At various times top drive operations, beyond drilling fluid, require substances to be pumped downhole, such as cement, chemicals, epoxy resins, or the like. In many cases it is desirable to supply such substances at the same time as top drive unit 10 is rotating and/or moving drill or well string 20 up and/or down and bypassing top drive unit 10 so that the substances do not damage/impair top drive unit 10. This can be accomplished by using top drive swivel 30.

As a step in the completion operation of well 14, a casing is run into well bore 14 and the annular area exterior of the casing and within the open bore thereafter is cemented to secure the casing within well bore 14. Cementing plugs, wiper balls, ball elements, and other pump down means can be used in the cementing operation and can be run ahead and behind the cement slurry in order to wipe mud off the walls of the casing or drill pipe 20 and to prevent cement from being contaminated with the drilling fluid previously circulated within the casing and well bore 14. Such plugs are often run into well bore 14 within the casing and behind a cement slurry in order to wipe the casing inner diameter and close off check valves, open stage collars, and reclose stage collars during multi-stage cementing operations, and the like.

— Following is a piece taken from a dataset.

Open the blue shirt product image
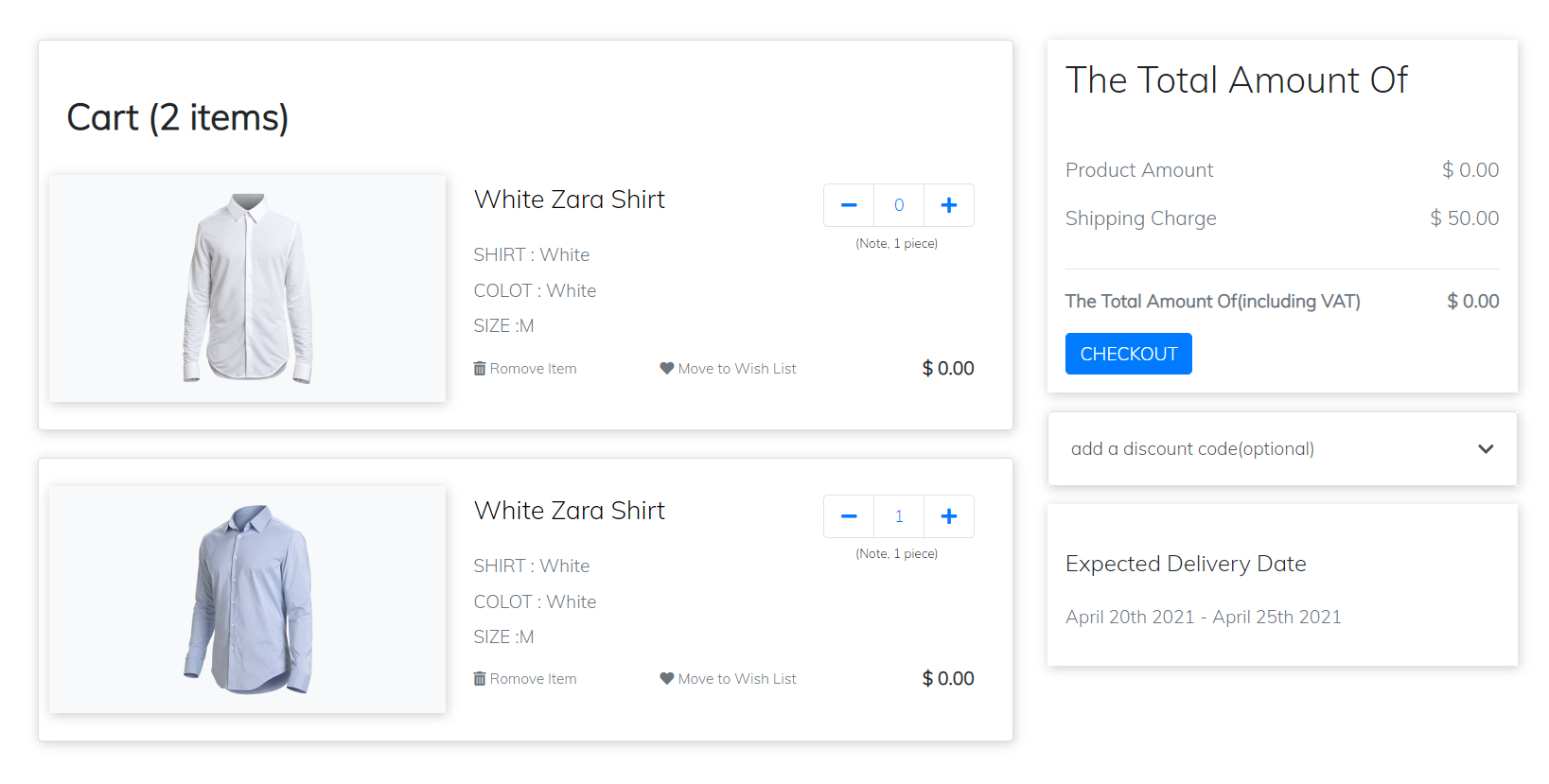 coord(248,600)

In one embodiment, a loading sub housing 100 is provided for inserting and pumping a pump down means.

FIG. 2 is a side view of one embodiment of a loading sub housing 100. FIG. 3 is a sectional view of loading sub housing 100 taken along the lines 3-3. FIG. 4 is an end view of loading sub housing 100. Loading sub housing 100 can comprise upper end 110, lower end 120, enlarged area 150, transition area 160, and reduced area 170.

Enlarged area 150 can be large enough to accept a pump down means 300 by hand insertion. Enlarged area 150 can include transition area 160. In such a case enlarged area 150 would be indicated by dimension lines 210,220. Enlarged area can also include threaded area 112. In such a case enlarged area 150 would be indicated by dimension lines 200,210. Enlarged area 150 can include both threaded area 112 and transition area 160. In such a case enlarged area would be indicated by dimension lines 200,230.

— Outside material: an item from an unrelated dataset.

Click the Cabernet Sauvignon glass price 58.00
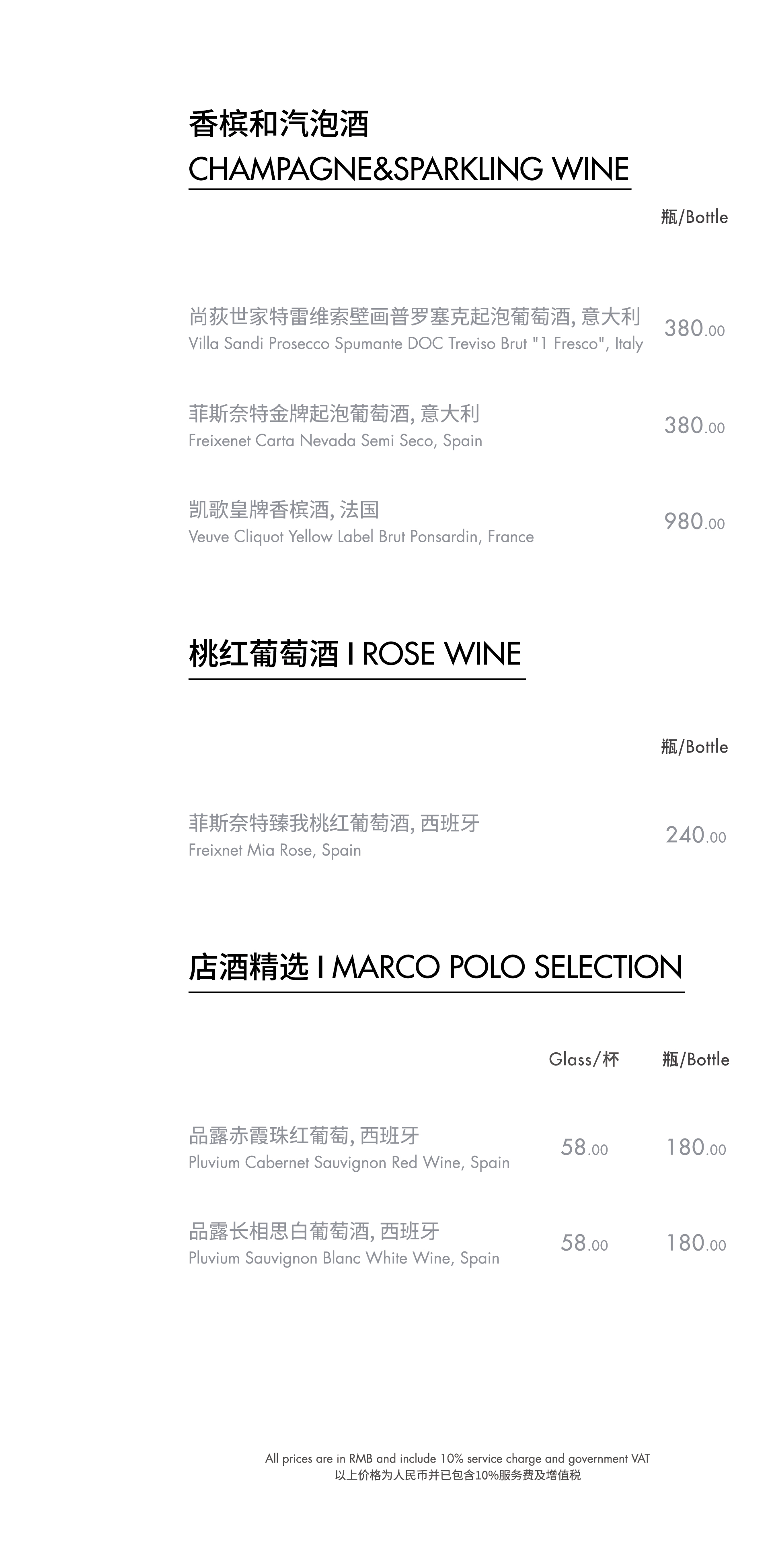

Preferably, transition area 160 transitions from enlarged area 150 to reduced area 170. Preferably, transition area 160 is frustoconically shaped with rounded edges to facilitate movement of pump down means 300 into reduced area 170 and downstream of loading sub housing 100. Preferably, transition area 160 has an angle 162 of 30 degrees. In other embodiments the transition from enlarged area 150 to reduced area 170 can be funneled, parabolic, curvilinear, and/or smooth. In other embodiments the transition is shaped to ease transition to reduced area 170.

In one embodiment the following dimensions can be used: overall longitudinal length of sub 100 being 20 inches (50.8 centimeters)(dimension 200,230,240); longitudinal length of threaded area 122 being 5 inches (12.7 centimeters); the difference between the overall length and the length of threaded area 122 being 15 inches (38.1 centimeters); and the length of dimension 200 plus 210 being 8.49 inches (21.56 centimeters). Overall external diameter being 8.5 inches (21.59 centimeters); internal diameter of enlarged area 150 being 5.5 inches (13.97 centimeters); and internal diameter of reduced area 170 being 4.25 inches (10.8 centimeters). The pin end can be a 6.625 FH connection. Box end can be a 6.625 FH box connection.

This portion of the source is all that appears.